I decided to try some jam and in just a few days received a well-packaged trio of jars. After passing the bubble wrap over to my appreciative two and a half year old, I found three unique flavors of jam from the Jam Stand in Brooklyn, NY: You’re My Boy BLUE-berry Bourbon, Drunken Monkey, and Not Just Peachy Sriracha. I wouldn’t have dreamed these flavors up on my own but they sounded incredible. I tweaked a few of my favorite recipes to incorporate the jam. First I put a twist on my grandmother’s apricot chicken wings. Swapping out the apricot jam for the Jam Stand’s Not Just Peachy Sriracha resulted in a sweet and spicy appetizer. For a sweet treat with a kick, I glazed my mini-banana bread with the Drunken Monkey. The combination of sugar coated bananas, splash of rum and a dash of lime makes for a fun twist on a classic recipe. We don't cook pork at our house, but I can imagine that the BLUE-berry Bourbon might be good on a roasted pork tenderloin or as a topping for pork chops.

There are items at many different price points, the process is simple, and the joy of discovering new products is thrilling. It doesn’t hurt that you are also supporting good causes. Thanks to Glenwood Garden for providing me with a free delivery of a trio of fun jams. I would encourage you to do a little browsing of the site and discover something new and exciting to try for yourself. On to the recipes!
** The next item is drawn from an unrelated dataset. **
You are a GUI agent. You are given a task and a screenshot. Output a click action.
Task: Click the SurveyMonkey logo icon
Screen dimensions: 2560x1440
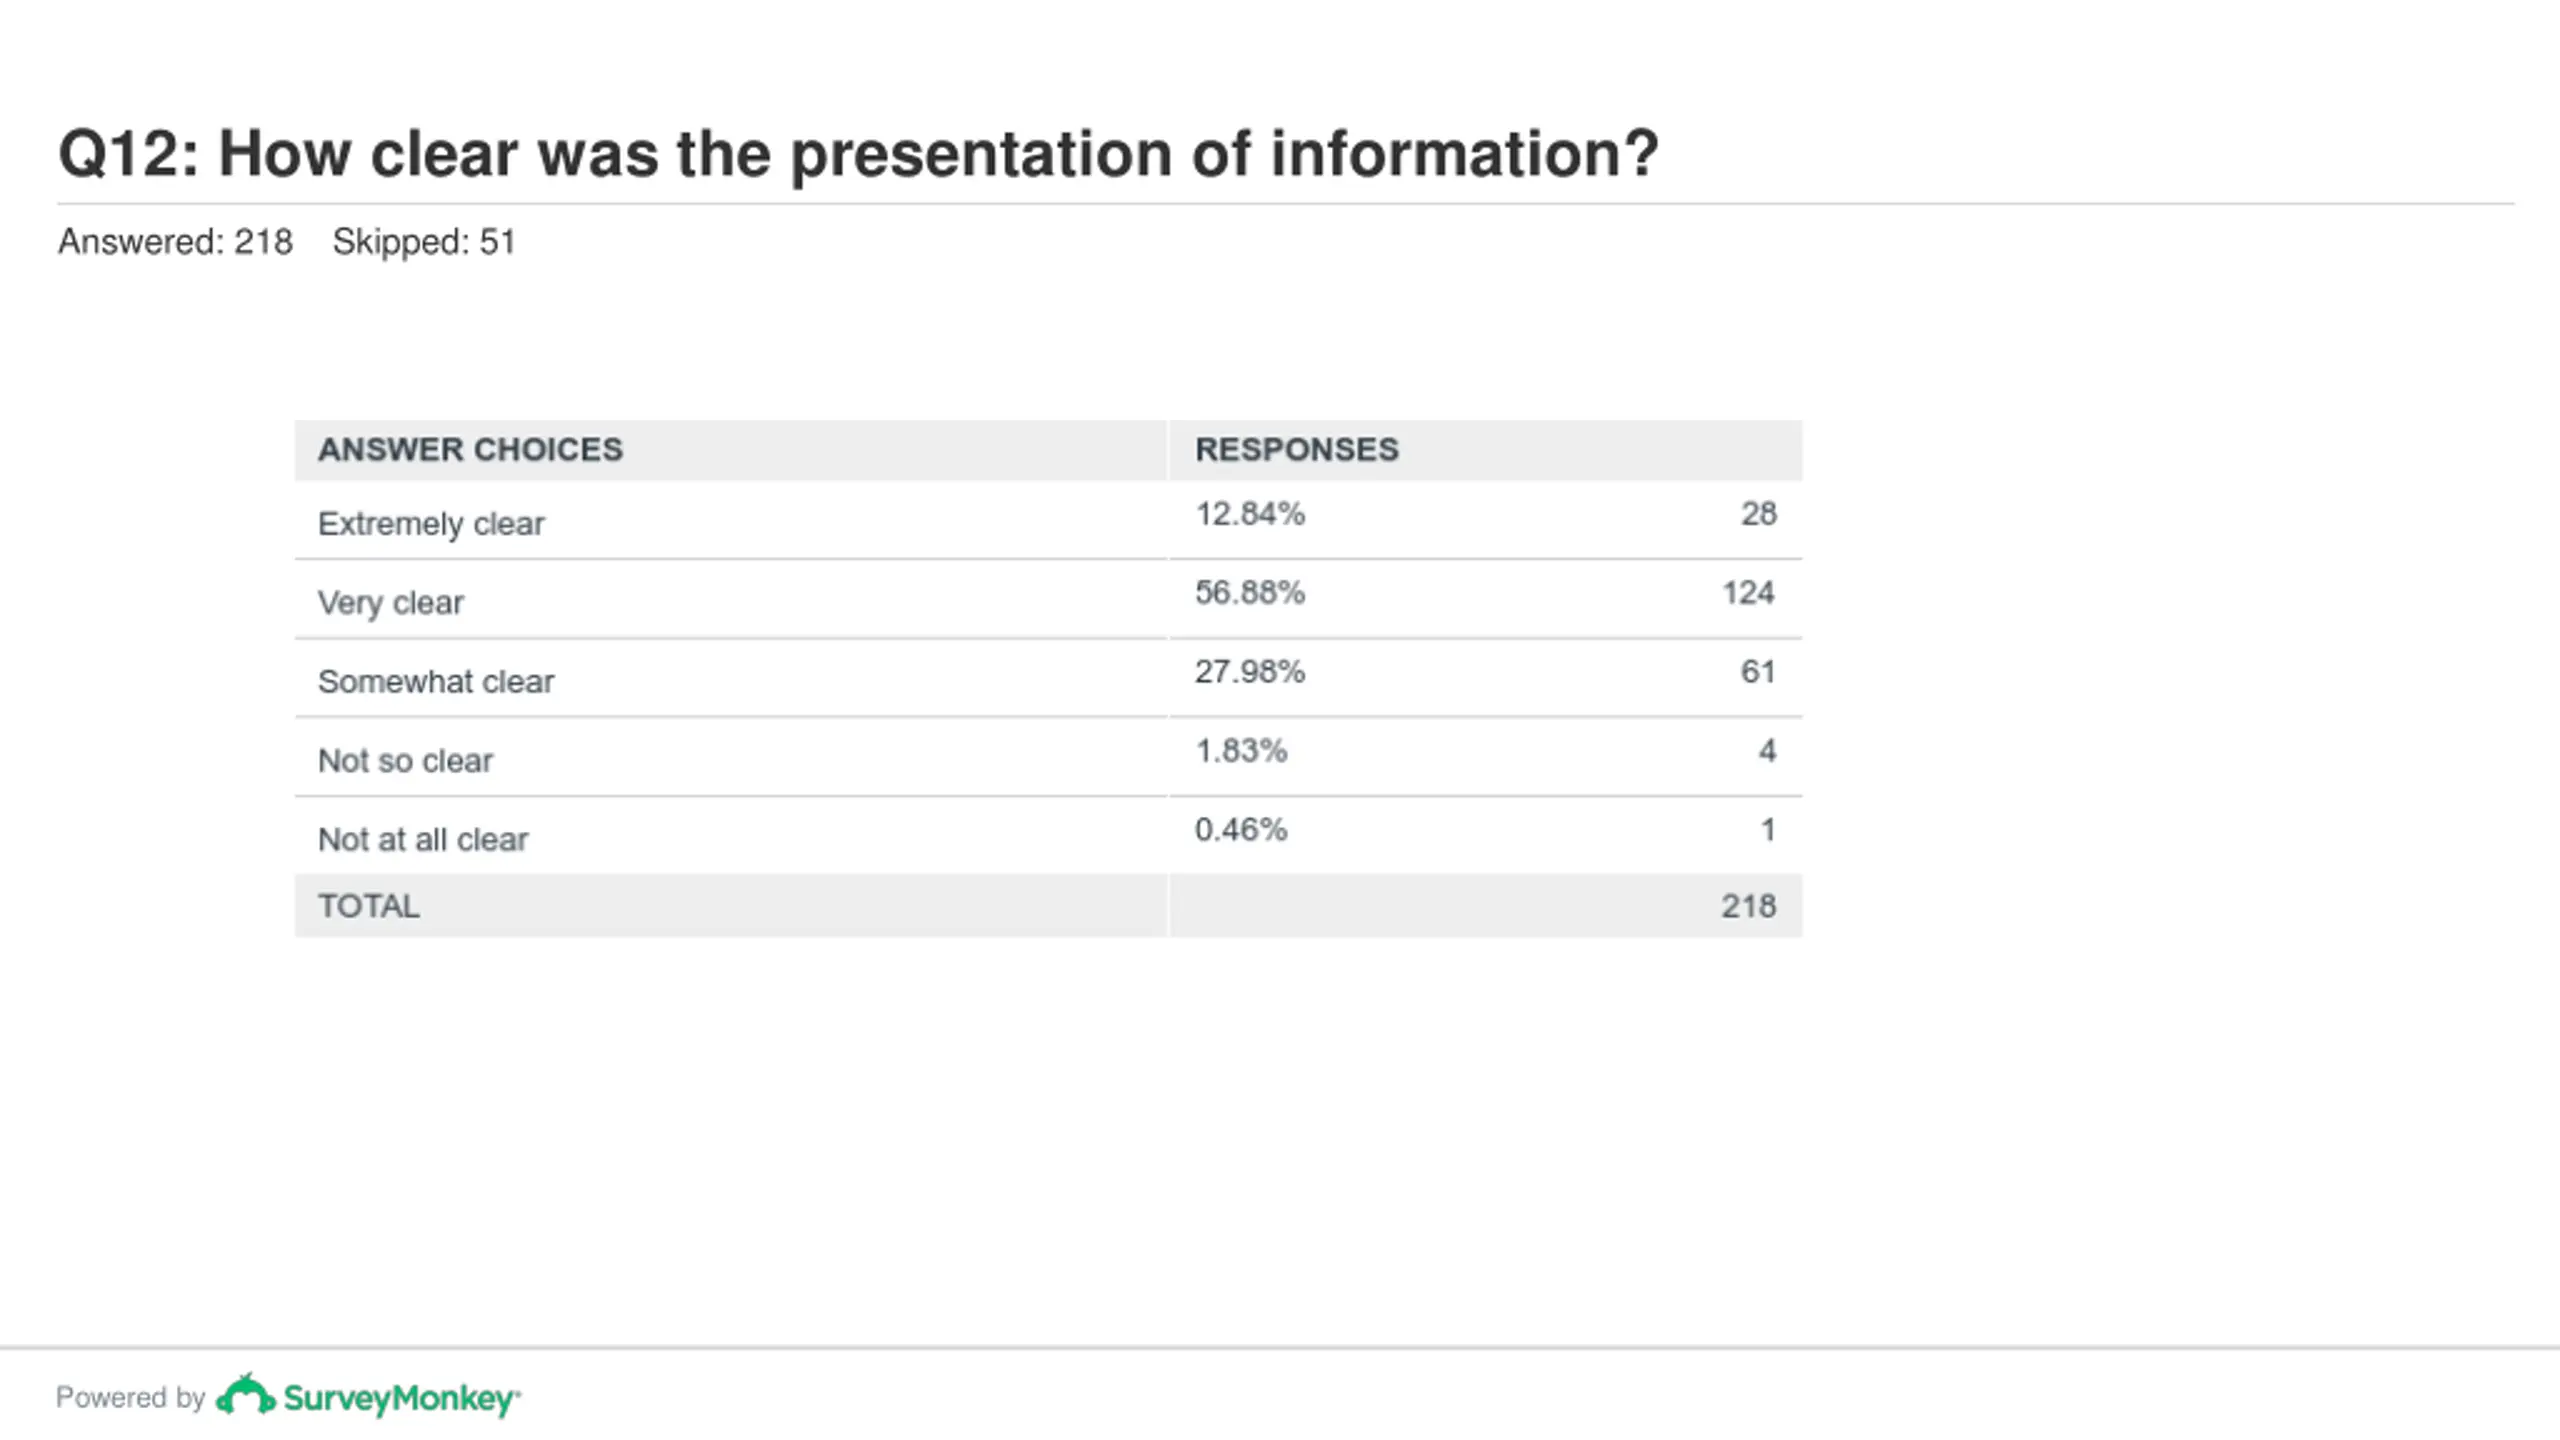pos(245,1395)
Not Just Peach Sriracha Glazed Wings 

True to grandmothers everywhere, this recipe is measured by eyeballing and intuition. And if I’m being totally honest, I forgot to jot down my adaptations to the recipe while I was cooking. The basic instructions are to make a glaze of dry white wine (or chicken broth) and jam and set aside. Season chicken wings generously with salt and pepper and bake, covered, at 350 for 45 minutes. Remove cover, toss with glaze, and bake for another 15 minutes. If you want to crisp up the outside a little more, broil for a few minutes and serve. Sweet, spicy, messy, and delicious! And look at those slices of peaches in the jam.

Drunken Monkey Banana Bread with Drunken Monkey Glaze. 
I finally got to make this over the weekend with the help of my toddler sous chef. You’ll see his influence in the styling for the photos.

I had a little help on this one, using a tried and true recipe from King Arthur Flour:   I added in 3-4 heaping tablespoons of jam to flavor the bread from the inside out. Instead of one big loaf, the batter was divided into four smaller baking dishes.

Mini desserts are always more fun! For the glaze I mixed about 2 tablespoons of powdered sugar, a tablespoon-ish of jam, and a few splashes of milk to get the desired consistency.

I was provided with free product by Glenwood Garden. I was not compensated for this post and all opinions are honest and belong to me.